My time in high school has been one full of ups and downs. Some days, I felt like I was on top of the world, while others, I felt like I had been run over by a semi-truck twice. Sometimes, I had to be peeled off the ceiling from being so happy, but sometimes, I had to be pulled from rock bottom. I came into high school with clear, set goals. Get good grades, challenge myself, and get into a good college. From the beginning of my freshman year to the end of my junior year, it felt like I was ticking off boxes of a structured itinerary. Go to a football game? Check. Get a date for HOCO? Check.
However, while I was set on trying to live out my ideal “perfect” high school experience, I was missing out on it. Everything happened in a blur, and I always stressed over what would come next and never lived in the moment. Before I knew it, I found that I molded myself into a box of expectations for myself, and it was an impenetrable box that I couldn’t get out of. I always wanted more.
It was at the beginning of senior year and college applications that I realized that the whole point of high school is finding out who I am and what I want, and to do that, I have to let loose and accept that not everything can be planned out.
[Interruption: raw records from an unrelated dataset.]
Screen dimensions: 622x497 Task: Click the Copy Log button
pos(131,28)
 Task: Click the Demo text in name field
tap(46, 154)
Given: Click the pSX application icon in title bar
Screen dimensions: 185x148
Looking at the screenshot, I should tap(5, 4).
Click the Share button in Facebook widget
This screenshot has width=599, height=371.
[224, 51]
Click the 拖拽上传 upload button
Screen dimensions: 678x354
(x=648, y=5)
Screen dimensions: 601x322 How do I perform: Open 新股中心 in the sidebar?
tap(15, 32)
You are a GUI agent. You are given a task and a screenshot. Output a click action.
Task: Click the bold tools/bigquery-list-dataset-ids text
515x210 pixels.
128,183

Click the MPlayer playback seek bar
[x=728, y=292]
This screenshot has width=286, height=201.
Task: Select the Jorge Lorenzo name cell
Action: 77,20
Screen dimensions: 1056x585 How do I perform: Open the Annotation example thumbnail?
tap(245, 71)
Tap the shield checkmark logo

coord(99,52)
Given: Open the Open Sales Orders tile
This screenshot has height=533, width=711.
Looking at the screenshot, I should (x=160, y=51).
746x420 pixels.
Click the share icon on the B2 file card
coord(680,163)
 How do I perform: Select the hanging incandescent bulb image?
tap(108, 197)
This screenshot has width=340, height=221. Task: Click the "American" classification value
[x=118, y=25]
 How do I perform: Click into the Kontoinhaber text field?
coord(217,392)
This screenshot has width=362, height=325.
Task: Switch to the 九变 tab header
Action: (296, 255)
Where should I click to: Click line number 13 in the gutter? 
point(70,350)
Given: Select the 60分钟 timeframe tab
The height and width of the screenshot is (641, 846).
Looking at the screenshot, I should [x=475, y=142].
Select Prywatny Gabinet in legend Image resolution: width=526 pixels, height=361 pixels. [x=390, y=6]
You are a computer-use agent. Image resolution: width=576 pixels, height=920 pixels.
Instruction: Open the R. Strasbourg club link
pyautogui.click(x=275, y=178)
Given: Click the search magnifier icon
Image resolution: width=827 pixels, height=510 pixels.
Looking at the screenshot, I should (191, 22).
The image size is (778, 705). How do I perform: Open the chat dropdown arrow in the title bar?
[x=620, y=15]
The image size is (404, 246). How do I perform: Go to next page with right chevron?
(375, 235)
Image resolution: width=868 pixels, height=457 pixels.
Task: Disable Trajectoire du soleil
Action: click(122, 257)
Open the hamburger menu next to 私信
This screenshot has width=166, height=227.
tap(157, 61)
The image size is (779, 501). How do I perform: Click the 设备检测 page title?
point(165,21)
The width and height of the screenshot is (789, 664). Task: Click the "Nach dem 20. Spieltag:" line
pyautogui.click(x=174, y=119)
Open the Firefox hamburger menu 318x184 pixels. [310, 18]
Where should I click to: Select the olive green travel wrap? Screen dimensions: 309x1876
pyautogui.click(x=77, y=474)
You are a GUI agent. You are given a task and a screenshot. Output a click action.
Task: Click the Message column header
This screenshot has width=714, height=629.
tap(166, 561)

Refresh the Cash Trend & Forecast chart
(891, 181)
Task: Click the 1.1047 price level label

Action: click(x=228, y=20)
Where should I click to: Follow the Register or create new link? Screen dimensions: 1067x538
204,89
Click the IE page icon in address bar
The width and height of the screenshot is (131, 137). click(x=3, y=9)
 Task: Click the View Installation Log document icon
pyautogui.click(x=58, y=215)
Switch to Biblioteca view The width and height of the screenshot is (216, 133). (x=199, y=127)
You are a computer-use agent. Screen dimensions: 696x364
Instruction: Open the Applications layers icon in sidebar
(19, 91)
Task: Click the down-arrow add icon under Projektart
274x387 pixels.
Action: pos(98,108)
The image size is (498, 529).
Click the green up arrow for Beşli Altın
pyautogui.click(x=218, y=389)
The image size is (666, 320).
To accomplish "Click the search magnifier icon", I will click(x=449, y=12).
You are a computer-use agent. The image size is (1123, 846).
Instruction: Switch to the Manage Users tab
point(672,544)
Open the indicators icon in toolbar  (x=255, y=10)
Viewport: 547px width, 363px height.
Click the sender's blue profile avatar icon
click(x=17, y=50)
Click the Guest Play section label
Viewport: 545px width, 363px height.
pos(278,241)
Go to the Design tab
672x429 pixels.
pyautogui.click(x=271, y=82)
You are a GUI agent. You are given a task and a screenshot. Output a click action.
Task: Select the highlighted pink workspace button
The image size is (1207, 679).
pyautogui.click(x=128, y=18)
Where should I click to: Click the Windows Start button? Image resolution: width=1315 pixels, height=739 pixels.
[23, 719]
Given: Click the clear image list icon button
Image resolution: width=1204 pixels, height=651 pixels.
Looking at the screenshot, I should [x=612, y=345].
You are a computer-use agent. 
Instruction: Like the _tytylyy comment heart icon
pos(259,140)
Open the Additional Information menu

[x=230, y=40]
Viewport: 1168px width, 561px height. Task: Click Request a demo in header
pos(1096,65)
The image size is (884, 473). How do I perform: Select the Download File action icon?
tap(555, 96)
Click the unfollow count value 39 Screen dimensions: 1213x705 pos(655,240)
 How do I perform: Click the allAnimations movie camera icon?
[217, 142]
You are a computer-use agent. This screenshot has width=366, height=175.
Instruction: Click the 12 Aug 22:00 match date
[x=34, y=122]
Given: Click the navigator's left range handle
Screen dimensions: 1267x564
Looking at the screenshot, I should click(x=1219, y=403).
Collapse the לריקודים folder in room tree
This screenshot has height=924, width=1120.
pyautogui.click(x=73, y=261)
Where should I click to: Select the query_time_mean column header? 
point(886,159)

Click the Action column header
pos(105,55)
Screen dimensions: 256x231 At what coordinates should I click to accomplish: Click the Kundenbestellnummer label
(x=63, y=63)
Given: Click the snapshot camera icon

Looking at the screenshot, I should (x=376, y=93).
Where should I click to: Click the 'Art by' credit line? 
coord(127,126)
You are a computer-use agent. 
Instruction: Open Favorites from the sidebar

After this realization, I was able to enjoy my senior year. Yes, grades still mattered, but what mattered more to me was soaking up this last year with my class. I found myself enjoying the things that used just to be a checklist and the bumps, and what a bumpy ride this experience has been.
I like to think of it as Monet’s Water Lillies. If I think of high school day by day, it’s messy and chaotic. But once I step back and view the past four years as a whole, it turns into something unique and beautiful. I’ve learned that it’s all about perspective, and in order for me to truly live in the moment and have the perspective I want, I had to release my expectations of myself and of high school.